◆ Problem details
Pictures excluded, retype the lines from the one containing "Click the Available" through the last line of the data below, both included.

Dataset records:
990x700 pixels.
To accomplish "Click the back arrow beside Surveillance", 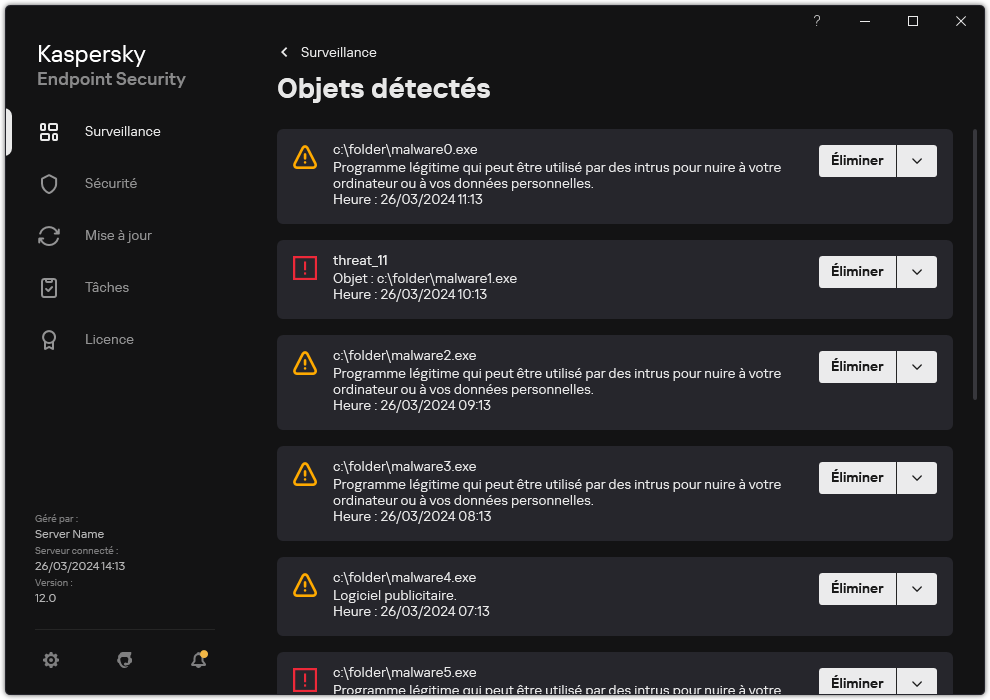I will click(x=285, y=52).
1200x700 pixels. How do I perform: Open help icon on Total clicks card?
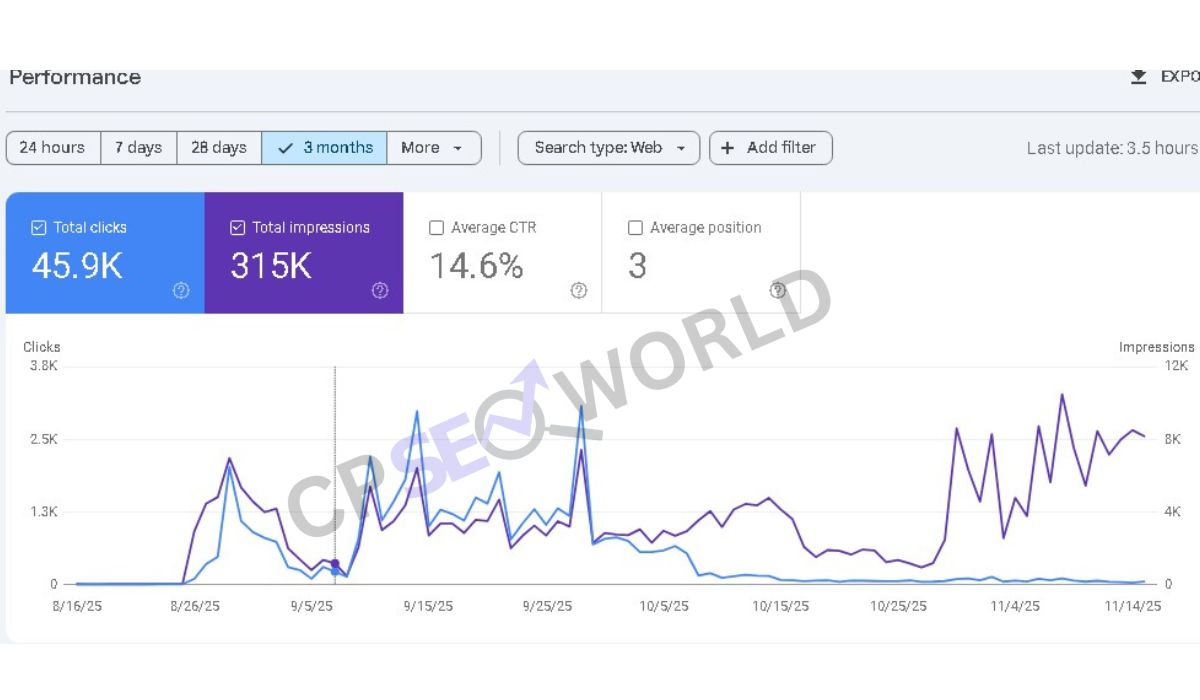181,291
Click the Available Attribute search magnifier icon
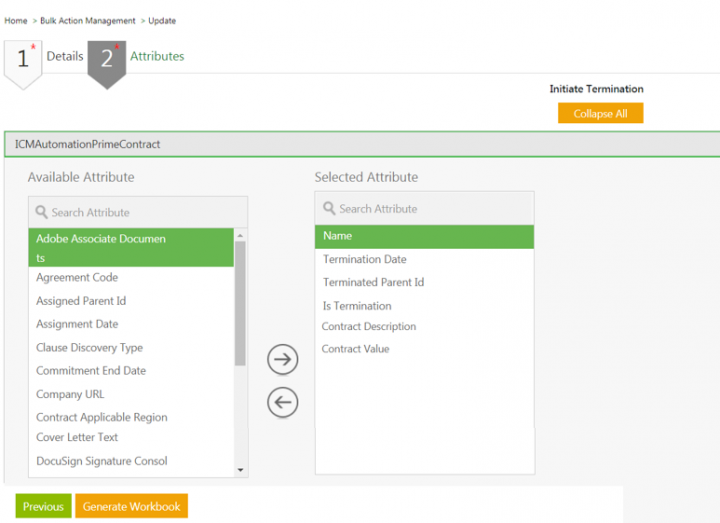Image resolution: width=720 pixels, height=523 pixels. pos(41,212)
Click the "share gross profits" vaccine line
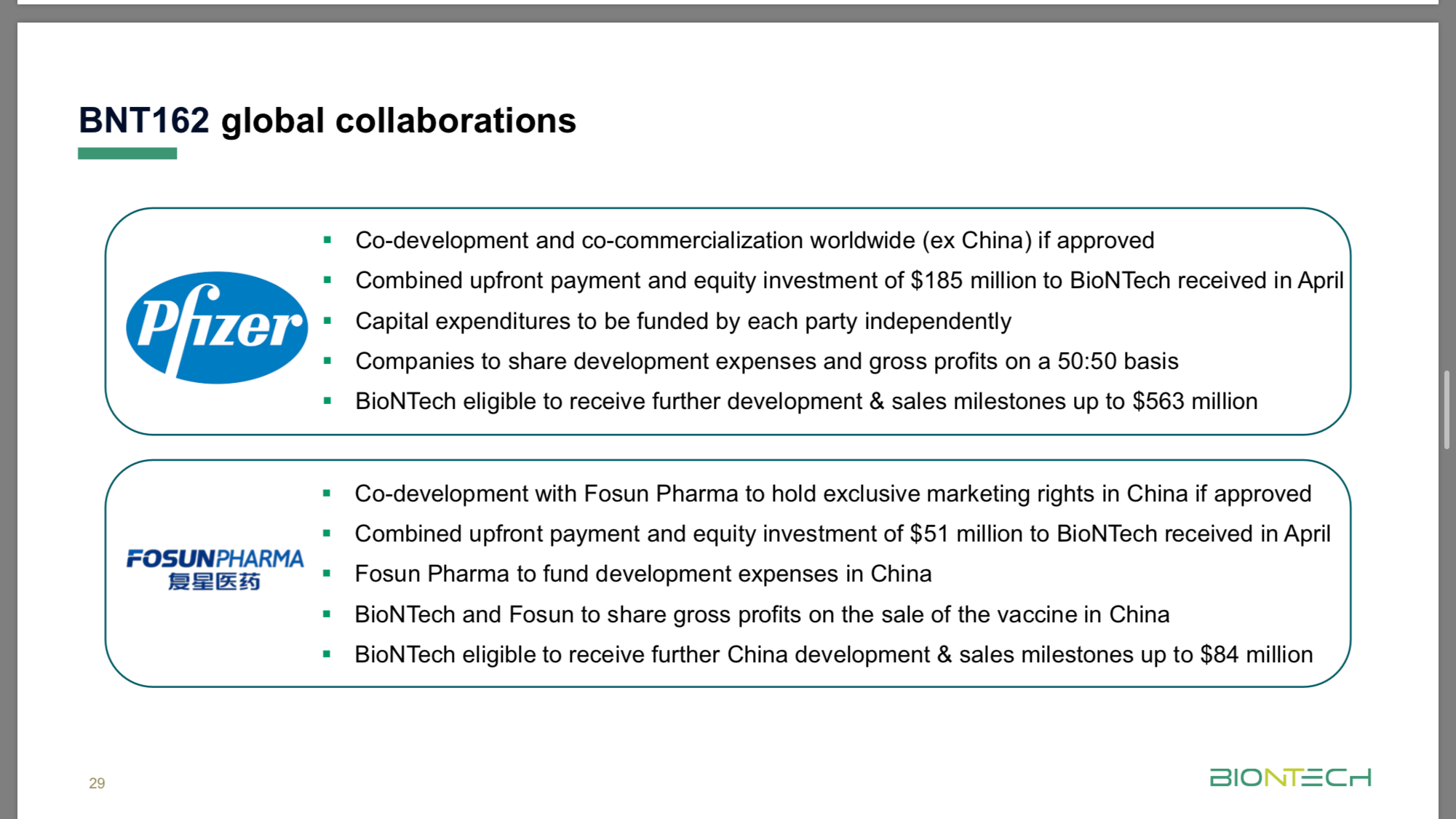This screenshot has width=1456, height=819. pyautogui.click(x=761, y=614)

◆ Result of this task
Click the Available Attribute search magnifier icon
Image resolution: width=720 pixels, height=523 pixels. pos(41,212)
Click the "share gross profits" vaccine line
This screenshot has width=1456, height=819. pyautogui.click(x=761, y=614)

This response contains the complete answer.